## What is expected
Format the items below as a Markdown table with the columns No. and Line, giving each line its own numbered row. Leave out any blank lines.

## Data rows
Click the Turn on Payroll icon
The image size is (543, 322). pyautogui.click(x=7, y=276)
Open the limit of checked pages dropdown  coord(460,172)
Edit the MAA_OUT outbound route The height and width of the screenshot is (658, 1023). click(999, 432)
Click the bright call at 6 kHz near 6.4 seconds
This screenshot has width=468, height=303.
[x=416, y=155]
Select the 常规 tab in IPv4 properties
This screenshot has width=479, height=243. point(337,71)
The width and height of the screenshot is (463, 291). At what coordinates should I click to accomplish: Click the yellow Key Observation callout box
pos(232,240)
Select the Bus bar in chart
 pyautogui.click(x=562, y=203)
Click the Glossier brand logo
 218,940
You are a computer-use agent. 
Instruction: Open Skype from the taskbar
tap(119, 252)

## Expected output
| No. | Line |
|---|---|
| 1 | Click the Turn on Payroll icon |
| 2 | The image size is (543, 322). pyautogui.click(x=7, y=276) |
| 3 | Open the limit of checked pages dropdown  coord(460,172) |
| 4 | Edit the MAA_OUT outbound route The height and width of the screenshot is (658, 1023). click(999, 432) |
| 5 | Click the bright call at 6 kHz near 6.4 seconds |
| 6 | This screenshot has width=468, height=303. |
| 7 | [x=416, y=155] |
| 8 | Select the 常规 tab in IPv4 properties |
| 9 | This screenshot has width=479, height=243. point(337,71) |
| 10 | The width and height of the screenshot is (463, 291). At what coordinates should I click to accomplish: Click the yellow Key Observation callout box |
| 11 | pos(232,240) |
| 12 | Select the Bus bar in chart |
| 13 |  pyautogui.click(x=562, y=203) |
| 14 | Click the Glossier brand logo |
| 15 |  218,940 |
| 16 | You are a computer-use agent.  |
| 17 | Instruction: Open Skype from the taskbar |
| 18 | tap(119, 252) |